In her ethnographic research in Brazil and the Netherlands, she asks how people live towards the end of life and how they recreate their world in the face of loss and grief. Particularly, her work focuses on how people organize their care needs, maintain meaningful relations at the end of life, and strive towards a good death. She is interested in the temporal orientations and moral values through which death and dying are managed.
She was awarded an NWO Veni grant for her project ‘Grief Politics’, which ethnographically explores the experiences of people who lost relatives during the Covid-19 pandemic in Brazil and who have become politically active as a result. In so doing, she sheds new light on the relationship between grief and politics.
She was a visiting fellow at the University of California Los Angeles (UCLA) in 2022. Previously, she was a visiting fellow at the University of Montreal (2016). She is co-editor of the ‘Transformations in Medical Anthropology’ book series, published by Palgrave Macmillan. She is co-convenor of the ‘Palliative Care around the World’ network and the webinar series ‘Unfolding Finitudes’.
As part of her Veni project, she has established the ‘Grief Lab’, a platform for transdisciplinary exchange between scholars, practitioners and students on the topics of loss and grief.

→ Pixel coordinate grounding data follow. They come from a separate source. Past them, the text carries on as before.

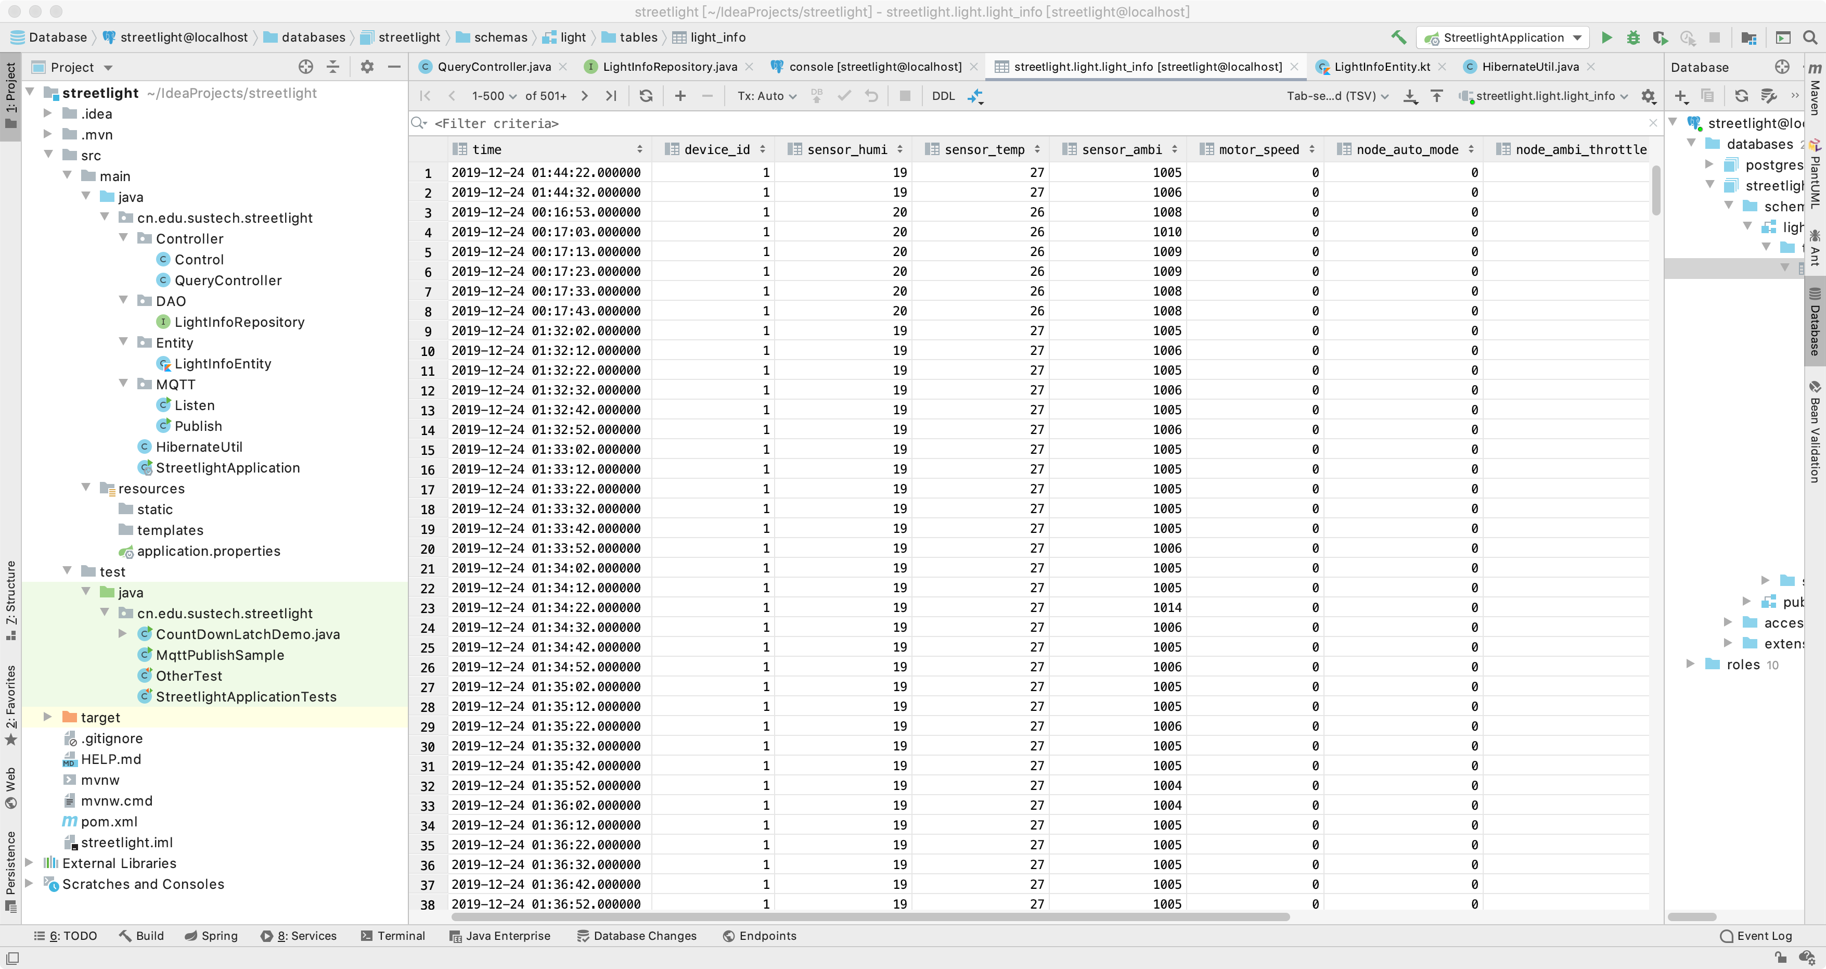The image size is (1826, 969).
Task: Click the Project panel settings gear
Action: pyautogui.click(x=366, y=67)
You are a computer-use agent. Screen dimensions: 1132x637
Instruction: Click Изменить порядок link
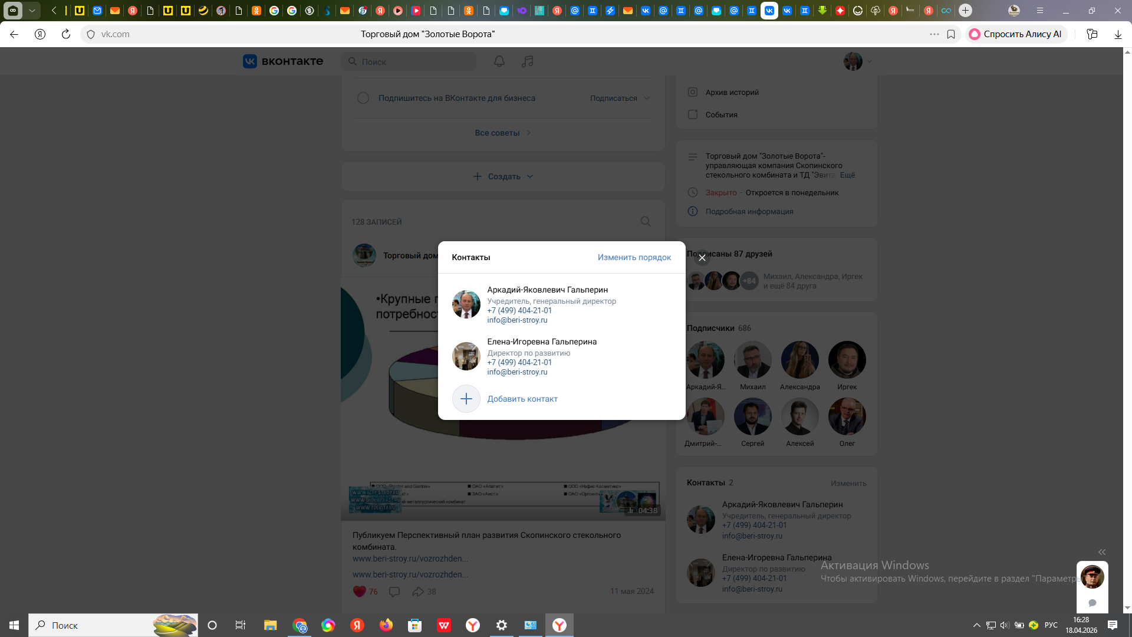tap(634, 257)
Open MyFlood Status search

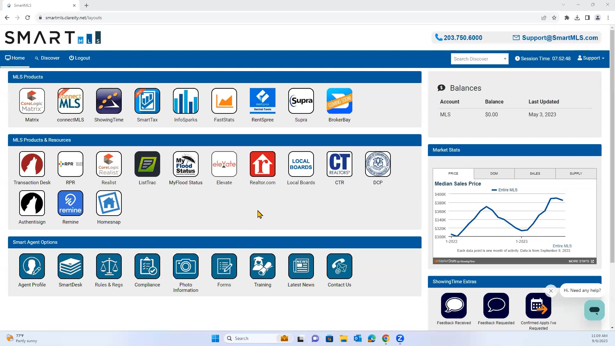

In her current NWO Veni project ‘Grief Politics’, she ethnographically explores the experiences of people who lost relatives during the Covid-19 pandemic in Brazil and who have become politically active as a result. In so doing, she sheds new light on the relationship between grief and politics.
Her other project focuses on the development of palliative care and experiences of aging in Brazil. She asks how older adults gain access to and navigate formal and informal care structures. For this, she draws on ethnographic fieldwork in palliative care centres and in the home setting.
Previously, her PhD research at the University of Amsterdam focused on end-of-life care for people with dementia in the Netherlands. Based on ethnographic fieldwork in nursing homes, she addressed how people with dementia, their family members, and professional caregivers managed and anticipated the future as part of the temporal and moral project of achieving a good death with dementia.
Dr Lemos Dekker was awarded an NWO Veni grant for her project ‘Grief Politics’. In 2022, she was awarded a Distinguished Women Scientists Grant from the Dutch Network of Women Professors (LNVH). For her work on euthanasia and dementia, she has been awarded the Scholars’ Medal by the Association for the Study of Death and Society, and the INTERDEM Academy Publication Award.